> **DIRECTIONS**: Search the records for the string "tree" and copy every line where it turns up.

> **INPUT FOR THIS TASK**:
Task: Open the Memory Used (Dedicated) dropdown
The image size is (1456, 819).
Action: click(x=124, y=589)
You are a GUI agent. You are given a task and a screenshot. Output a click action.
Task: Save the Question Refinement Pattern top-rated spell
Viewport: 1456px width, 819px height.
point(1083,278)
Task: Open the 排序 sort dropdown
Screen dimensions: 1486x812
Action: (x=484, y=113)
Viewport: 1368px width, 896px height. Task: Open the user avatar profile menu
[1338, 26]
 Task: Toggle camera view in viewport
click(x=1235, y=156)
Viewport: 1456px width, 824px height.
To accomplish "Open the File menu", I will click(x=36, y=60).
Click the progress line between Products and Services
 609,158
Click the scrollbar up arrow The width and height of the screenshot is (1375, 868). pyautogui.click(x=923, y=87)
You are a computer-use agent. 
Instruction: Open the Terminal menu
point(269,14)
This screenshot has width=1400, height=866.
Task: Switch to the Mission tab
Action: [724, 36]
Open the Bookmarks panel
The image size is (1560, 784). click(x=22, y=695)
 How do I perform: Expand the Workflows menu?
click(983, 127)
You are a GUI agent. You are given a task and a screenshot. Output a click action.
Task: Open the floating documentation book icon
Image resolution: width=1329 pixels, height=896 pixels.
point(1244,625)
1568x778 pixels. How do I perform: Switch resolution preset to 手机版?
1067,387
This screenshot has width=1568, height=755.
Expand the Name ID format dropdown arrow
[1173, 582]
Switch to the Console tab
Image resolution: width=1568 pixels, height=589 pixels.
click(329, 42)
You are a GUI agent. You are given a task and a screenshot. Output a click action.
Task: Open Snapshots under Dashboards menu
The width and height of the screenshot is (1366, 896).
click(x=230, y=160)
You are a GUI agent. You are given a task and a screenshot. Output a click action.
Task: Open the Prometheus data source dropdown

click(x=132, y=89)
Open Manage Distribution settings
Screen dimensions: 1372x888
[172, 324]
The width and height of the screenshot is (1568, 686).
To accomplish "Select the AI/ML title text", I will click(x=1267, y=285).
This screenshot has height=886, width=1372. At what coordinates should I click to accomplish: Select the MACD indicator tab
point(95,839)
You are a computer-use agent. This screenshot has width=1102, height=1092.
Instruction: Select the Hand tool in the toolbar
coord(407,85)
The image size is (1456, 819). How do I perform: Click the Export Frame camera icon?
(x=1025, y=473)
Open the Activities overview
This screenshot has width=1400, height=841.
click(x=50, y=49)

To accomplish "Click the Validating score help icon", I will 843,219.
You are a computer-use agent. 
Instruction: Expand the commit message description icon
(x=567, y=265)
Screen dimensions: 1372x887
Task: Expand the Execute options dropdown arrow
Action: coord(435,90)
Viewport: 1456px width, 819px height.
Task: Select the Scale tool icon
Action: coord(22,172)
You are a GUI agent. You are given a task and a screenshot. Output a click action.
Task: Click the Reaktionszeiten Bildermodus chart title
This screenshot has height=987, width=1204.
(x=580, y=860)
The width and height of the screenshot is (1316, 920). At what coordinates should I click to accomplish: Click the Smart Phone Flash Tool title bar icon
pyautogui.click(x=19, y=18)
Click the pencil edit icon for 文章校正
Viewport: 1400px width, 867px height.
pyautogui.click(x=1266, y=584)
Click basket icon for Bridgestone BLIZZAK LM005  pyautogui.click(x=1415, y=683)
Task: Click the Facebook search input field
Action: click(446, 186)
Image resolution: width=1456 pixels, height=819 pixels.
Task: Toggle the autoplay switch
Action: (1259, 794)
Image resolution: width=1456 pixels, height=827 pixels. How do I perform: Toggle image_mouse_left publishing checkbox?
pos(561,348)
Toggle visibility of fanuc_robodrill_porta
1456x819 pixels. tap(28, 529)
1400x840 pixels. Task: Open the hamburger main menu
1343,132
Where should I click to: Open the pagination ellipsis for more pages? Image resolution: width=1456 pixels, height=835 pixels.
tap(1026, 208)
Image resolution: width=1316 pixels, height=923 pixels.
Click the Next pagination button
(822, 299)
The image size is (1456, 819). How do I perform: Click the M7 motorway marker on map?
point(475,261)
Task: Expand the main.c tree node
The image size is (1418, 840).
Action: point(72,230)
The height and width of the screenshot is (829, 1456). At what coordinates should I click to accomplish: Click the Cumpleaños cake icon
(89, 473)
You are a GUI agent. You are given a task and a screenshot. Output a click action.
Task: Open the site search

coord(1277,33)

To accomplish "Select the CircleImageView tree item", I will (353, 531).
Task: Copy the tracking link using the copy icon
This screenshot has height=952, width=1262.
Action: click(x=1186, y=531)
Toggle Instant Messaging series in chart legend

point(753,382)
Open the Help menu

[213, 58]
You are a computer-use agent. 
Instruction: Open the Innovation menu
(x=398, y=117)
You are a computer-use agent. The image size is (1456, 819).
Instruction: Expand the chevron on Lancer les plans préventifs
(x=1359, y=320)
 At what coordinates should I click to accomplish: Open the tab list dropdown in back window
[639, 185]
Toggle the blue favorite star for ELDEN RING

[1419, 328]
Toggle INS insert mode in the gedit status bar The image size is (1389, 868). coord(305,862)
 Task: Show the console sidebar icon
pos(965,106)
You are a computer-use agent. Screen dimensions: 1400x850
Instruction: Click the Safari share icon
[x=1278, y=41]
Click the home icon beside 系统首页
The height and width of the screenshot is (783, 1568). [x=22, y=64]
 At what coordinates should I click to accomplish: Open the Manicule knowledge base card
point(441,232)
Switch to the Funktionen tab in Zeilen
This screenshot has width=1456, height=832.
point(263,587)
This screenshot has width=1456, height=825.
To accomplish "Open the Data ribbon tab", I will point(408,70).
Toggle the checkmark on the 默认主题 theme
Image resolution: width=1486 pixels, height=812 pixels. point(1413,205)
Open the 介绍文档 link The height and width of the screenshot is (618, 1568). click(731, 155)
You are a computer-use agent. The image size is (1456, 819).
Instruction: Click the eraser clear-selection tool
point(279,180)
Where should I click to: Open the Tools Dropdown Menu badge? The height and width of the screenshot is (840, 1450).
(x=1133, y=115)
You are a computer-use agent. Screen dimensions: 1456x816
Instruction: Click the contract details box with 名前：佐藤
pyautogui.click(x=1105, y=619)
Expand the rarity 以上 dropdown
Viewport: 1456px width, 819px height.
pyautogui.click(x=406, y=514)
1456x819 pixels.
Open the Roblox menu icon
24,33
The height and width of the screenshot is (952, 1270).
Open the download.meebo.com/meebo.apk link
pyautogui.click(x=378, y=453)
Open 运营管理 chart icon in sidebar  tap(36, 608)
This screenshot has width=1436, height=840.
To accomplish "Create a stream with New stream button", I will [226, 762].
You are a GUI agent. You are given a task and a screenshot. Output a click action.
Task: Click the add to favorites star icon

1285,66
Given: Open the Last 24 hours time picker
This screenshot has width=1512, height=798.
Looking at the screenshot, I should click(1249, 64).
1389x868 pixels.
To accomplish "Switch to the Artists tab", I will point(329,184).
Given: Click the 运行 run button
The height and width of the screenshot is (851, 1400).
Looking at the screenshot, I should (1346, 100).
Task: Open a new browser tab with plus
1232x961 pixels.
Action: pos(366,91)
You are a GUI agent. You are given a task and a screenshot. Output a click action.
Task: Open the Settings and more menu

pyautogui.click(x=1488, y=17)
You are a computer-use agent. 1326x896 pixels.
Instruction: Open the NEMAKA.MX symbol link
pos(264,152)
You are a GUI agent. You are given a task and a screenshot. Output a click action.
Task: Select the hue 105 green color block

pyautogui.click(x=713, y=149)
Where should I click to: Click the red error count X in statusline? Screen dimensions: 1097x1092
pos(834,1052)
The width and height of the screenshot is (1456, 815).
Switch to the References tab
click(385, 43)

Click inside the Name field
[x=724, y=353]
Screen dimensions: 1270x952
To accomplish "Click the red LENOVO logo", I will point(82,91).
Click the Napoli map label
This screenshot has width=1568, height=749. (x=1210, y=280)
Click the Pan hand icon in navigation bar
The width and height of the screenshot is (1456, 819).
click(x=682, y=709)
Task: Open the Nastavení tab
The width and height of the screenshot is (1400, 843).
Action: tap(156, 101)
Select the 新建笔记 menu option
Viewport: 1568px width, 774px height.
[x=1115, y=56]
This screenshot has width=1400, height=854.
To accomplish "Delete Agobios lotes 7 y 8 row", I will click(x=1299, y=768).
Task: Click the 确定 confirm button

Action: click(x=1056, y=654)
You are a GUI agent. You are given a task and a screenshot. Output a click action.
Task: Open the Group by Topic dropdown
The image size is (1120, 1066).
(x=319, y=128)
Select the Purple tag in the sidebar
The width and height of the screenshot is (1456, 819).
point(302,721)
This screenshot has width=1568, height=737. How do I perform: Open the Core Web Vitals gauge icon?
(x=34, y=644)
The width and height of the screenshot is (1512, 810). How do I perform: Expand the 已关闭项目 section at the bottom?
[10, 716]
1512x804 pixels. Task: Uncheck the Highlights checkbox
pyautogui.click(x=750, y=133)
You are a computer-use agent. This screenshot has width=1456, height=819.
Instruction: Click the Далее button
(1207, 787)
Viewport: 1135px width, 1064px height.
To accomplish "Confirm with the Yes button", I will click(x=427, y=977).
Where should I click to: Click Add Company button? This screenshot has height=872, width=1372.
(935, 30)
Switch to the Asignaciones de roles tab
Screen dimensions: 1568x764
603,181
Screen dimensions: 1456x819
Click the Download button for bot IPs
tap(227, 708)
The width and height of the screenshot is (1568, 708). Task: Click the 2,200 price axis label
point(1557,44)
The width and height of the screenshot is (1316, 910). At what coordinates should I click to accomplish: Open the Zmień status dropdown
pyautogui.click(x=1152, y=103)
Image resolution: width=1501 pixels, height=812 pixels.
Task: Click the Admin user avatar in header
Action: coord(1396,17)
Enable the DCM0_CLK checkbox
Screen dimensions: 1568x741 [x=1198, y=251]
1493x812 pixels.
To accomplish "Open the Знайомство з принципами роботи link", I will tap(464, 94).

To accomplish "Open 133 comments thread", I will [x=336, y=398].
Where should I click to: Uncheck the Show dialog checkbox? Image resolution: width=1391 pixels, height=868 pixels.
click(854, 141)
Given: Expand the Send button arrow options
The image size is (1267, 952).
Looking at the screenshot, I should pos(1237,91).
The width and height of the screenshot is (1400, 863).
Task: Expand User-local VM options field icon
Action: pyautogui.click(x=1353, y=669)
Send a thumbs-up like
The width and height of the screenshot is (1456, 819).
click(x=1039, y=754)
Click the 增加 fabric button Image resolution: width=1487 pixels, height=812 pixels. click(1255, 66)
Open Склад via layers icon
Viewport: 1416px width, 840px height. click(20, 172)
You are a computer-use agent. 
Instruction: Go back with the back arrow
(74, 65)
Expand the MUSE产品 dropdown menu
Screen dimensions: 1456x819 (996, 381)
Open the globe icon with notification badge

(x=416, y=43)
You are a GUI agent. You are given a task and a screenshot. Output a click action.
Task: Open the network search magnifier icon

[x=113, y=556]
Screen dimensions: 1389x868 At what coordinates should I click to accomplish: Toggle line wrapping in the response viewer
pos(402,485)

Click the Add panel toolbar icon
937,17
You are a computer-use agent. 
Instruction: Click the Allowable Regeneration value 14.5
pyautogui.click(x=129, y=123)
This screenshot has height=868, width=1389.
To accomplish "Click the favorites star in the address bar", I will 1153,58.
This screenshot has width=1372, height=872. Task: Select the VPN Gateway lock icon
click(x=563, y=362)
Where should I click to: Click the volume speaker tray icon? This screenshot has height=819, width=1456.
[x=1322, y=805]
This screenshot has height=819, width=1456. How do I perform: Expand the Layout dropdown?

> **ANSWER**:
Task: Expand the main.c tree node
To accomplish "Select the CircleImageView tree item", I will (353, 531).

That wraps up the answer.